- Post 02 May 2012
- By Terry Baynes
(Reuters) - A U.S. appeals court on Wednesday ruled that John Yoo, a former legal counsel to the Bush administration, is immune from a lawsuit by an American citizen who said he had been tortured at a military jail in South Carolina.
Jose Padilla, who was convicted on terrorism charges in 2007, had accused Yoo of helping to formulate policies under which those designated as "enemy combatants" by the U.S. government were interrogated and detained.
The San Francisco-based U.S. 9th Circuit Court of Appeals reversed a lower court decision which had allowed the suit to proceed.
The appeals court found it was unclear at the time of Yoo's tenure that designated enemy combatants were entitled to the same constitutional protections as other accused criminals. It was also not clearly established at the time that Padilla's treatment amounted to torture, the court ruled.

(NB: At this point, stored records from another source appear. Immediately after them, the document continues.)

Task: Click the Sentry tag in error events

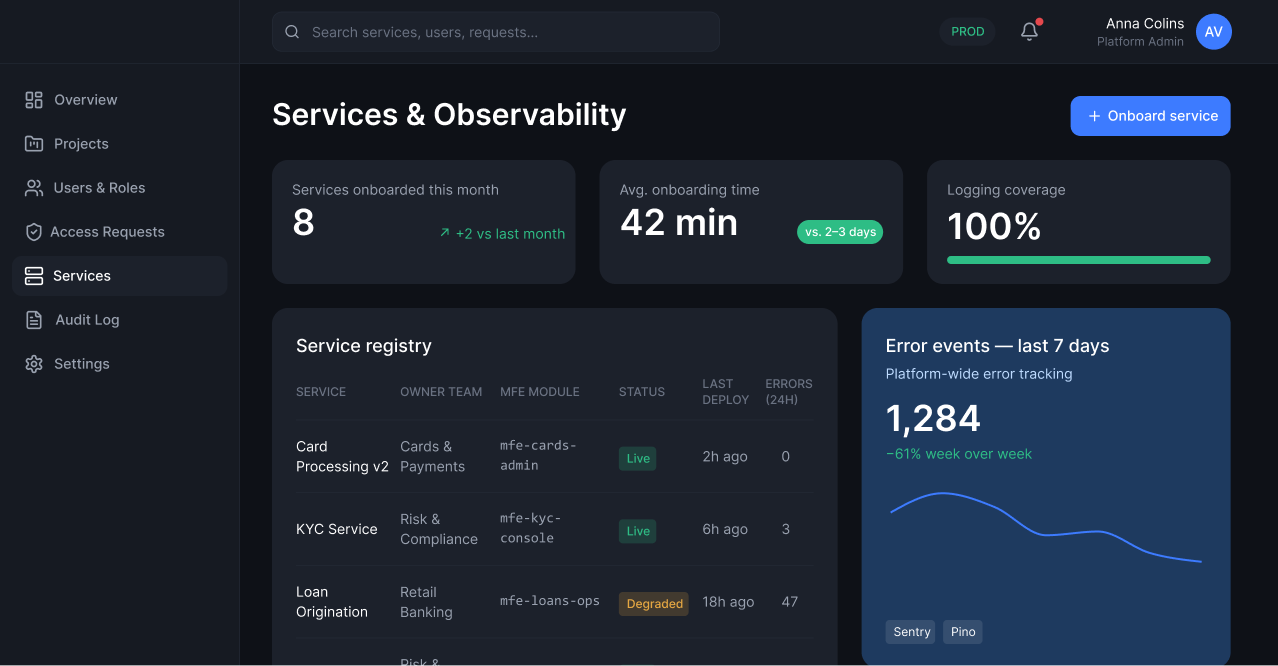Action: [911, 632]
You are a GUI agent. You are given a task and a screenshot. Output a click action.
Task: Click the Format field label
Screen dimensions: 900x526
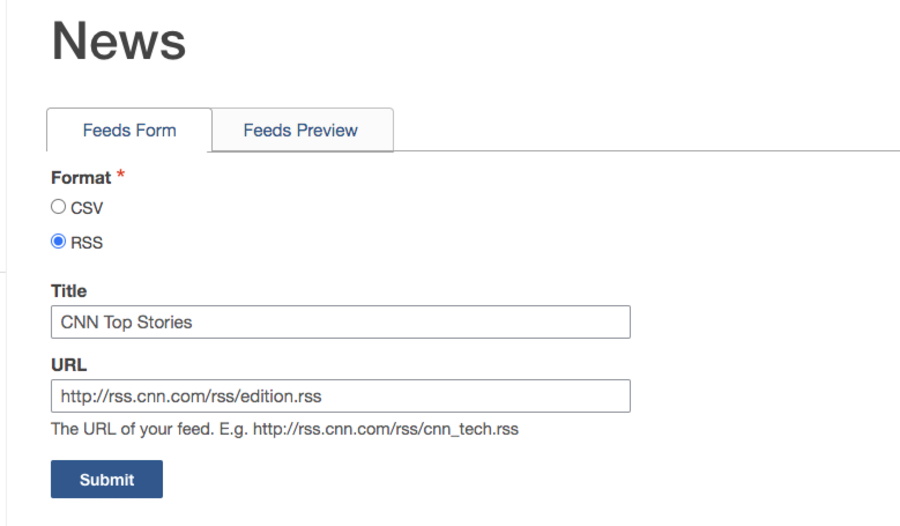(x=81, y=177)
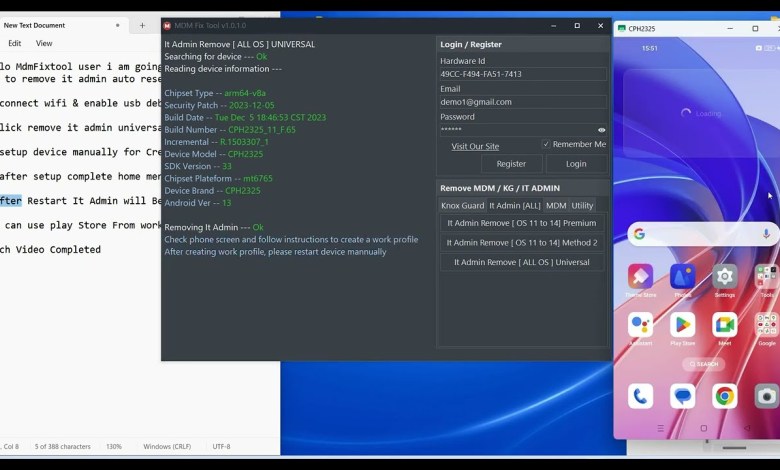Tap the microphone in Google search bar

(x=766, y=234)
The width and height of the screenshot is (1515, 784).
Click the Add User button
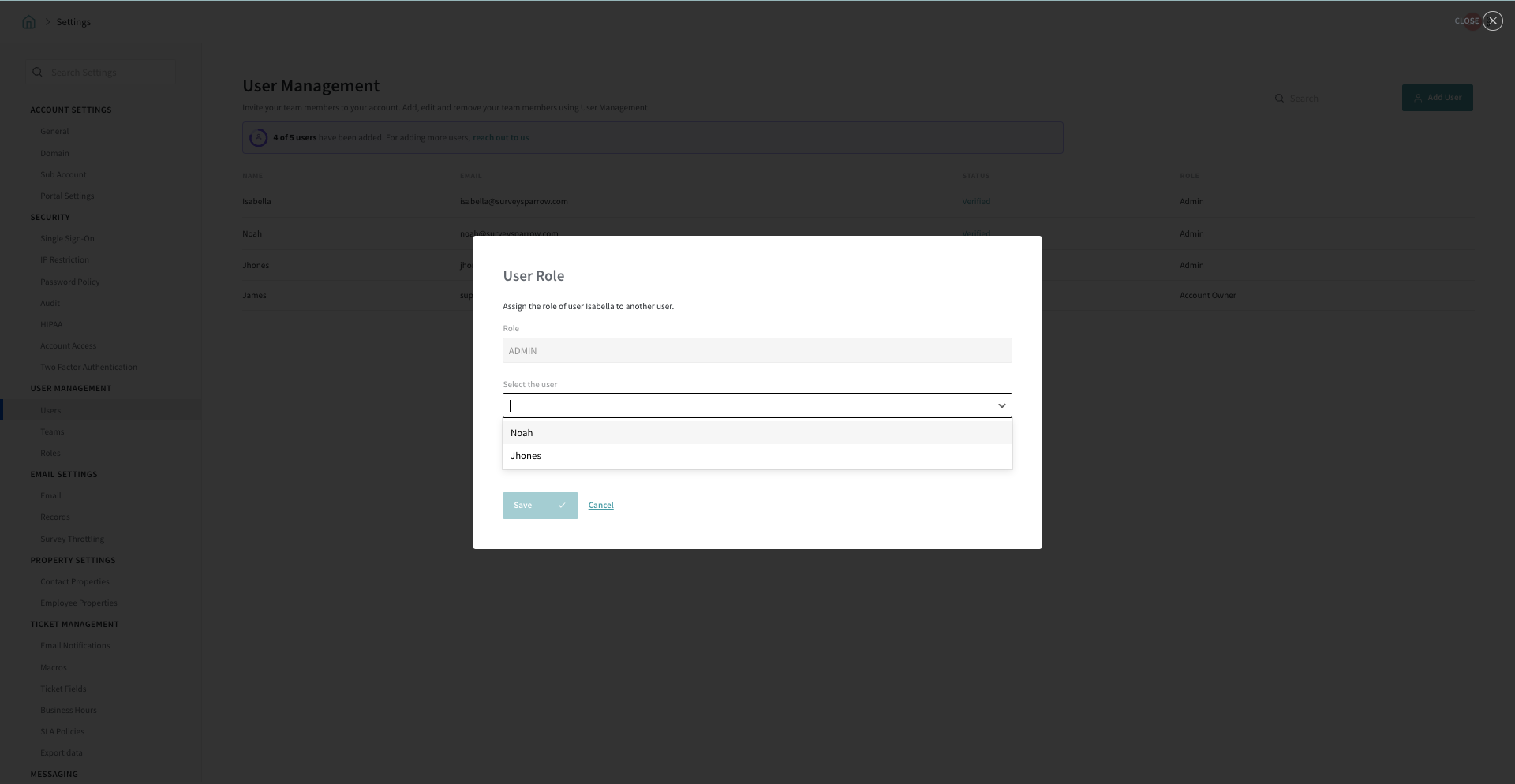point(1437,98)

Padilla, a Muslim convert turned al Qaeda recruit, was arrested in Chicago on his return from abroad in 2002 and initially accused of plotting to detonate a radioactive "dirty bomb" in a U.S. city.
He was never charged with plotting a bomb attack, but President George W. Bush ordered authorities to hold him as an "enemy combatant" and interrogate him in a military brig where he was detained in isolation for 3-1/2 years.
Padilla and two co-defendants were convicted in August 2007 on unrelated charges of conspiracy to murder, kidnap and maim people abroad, and providing material support for terrorism.
Padilla, who was sentenced to 17 years in prison, accused Yoo of overstepping his role as a lawyer to develop the administration's interrogation policy.
He sought a declaration that his designation as an enemy combatant, his military detention and his treatment in custody were unconstitutional.
The case is Padilla et al v. Yoo, U.S. Court of Appeals for the 9th Circuit, No. 09-16478.